[Complete the following]
(1) List every DHL division that the report on DHL's first-quarter 2015 results names.
(2) Answer each question from the report on DHL's first-quarter 2015 results, one answer a line:
(a) What was the Supply Chain division's EBIT in the first quarter of 2015?
(b) By what percentage did revenue in the Express division climb in the first quarter?
(c) What was the Global Forwarding, Freight division's operating profit in the first quarter of 2014?
(3) Pick up the report on DHL's first-quarter 2015 results after its last sentence and continue it.

[Reading passage]
^^^^^^^^^^^^^^^^
DHL’s Supply Chain division saw EBIT decline to €53m in the first quarter of 2015 from €85m the year before despite a 12.4 per cent rise in sales to €3.9bn. The group blamed the profit decline on planned, non-recurring costs for the supply chain optimisation programme.
“The division intends to take advantage of the optimisation program to increase margins to 4 per cent to 5 per cent by 2020 through further standardization, greater efficiency and improved utilisation of economies of scale,” it said.
In the Express division, revenue climbed by 12.5 per cent in the first quarter to €3.2bn and EBIT rose by 20.3 per cent to €332m.
Revenue was also up in the Global Forwarding, Freight division, rising by 7.6 per cent to €3.8bn. However, the division’s operating profit experienced a sharp decline to €17m in the first quarter (2014: €49 million).
“This is due to on-going margin pressure in the overall market, as well as direct and indirect costs related to the transformation program. In the wake of the weak development, the new management of the division will intensively focus on improving the operating performance,” the group said.
^^^^^^^^^^^^^^^^
[Recorded information]
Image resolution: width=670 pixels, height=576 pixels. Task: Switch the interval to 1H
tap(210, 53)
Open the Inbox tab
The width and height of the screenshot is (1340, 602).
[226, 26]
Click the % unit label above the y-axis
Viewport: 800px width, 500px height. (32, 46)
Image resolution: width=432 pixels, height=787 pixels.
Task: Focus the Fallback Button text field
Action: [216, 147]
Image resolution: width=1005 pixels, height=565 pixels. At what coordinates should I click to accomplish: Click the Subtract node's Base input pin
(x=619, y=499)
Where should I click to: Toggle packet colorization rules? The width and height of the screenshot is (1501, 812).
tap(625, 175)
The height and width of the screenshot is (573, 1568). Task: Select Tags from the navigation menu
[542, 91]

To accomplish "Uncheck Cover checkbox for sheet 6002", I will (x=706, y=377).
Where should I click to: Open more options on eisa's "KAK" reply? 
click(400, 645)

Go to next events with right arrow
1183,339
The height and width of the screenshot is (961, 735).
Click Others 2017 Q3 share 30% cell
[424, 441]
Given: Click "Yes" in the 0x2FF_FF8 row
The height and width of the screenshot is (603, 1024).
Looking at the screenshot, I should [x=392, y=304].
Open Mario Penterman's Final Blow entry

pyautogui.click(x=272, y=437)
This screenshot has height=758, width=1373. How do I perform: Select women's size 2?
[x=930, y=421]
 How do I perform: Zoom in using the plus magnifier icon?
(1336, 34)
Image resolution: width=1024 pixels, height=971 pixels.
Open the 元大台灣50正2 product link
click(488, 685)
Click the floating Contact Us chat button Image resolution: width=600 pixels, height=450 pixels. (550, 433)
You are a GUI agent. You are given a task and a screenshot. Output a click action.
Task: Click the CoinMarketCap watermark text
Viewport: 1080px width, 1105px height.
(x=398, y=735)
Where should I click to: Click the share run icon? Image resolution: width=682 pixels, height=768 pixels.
^^^^^^^^^^^^^^^^
[Answers]
(1) Supply Chain; Express; Global Forwarding, Freight

(2)
(a) €53m
(b) 12.5 per cent
(c) €49 million

(3)
For the whole Deutsche Post DHL Group, revenue grew by 8.8 per cent over the prior-year quarter to €14.8bn. Operating profit decreased by 1.0 per cent in the first quarter to €720 million.
CEO Frank Appel said: “We saw a moderate start to the year, as we expected. Our strategy, aimed at growth in e-commerce and the emerging markets, in particular, is progressing. At the same time, as we transition from Strategy 2015 to our new Strategy 2020, we are now consciously undertaking a number of specific measures.
“These measures will allow us to build a strong base to bring our strategic priorities forward. We are investing significantly to ensure that our four divisions are optimally positioned, even though this is having a temporary impact on our performance, as we previously discussed. Our overarching focus today is on the sustainable, profitable growth of our business.”
* DHL has redesigned its Innovation Centre to speed the development of “game changing new services and collaboration with customers and academia”. It is also opening a second Innovation Centre in Singapore.
The company reckons that the internet of things alone will give the logistics industry an US$1.9 trillion boost, generating US$8 trillion worldwide in value over the next decade. And global distance selling of €616bn in 2013 will grow annually by 10.7 per cent until 2018.
Group CEO Frank Appel said: “Customer-centric innovation is key to two of our major ambitions. One is to play a pioneering role in spearheading the global evolution of logistics which is at the core for the sustainability of our planet.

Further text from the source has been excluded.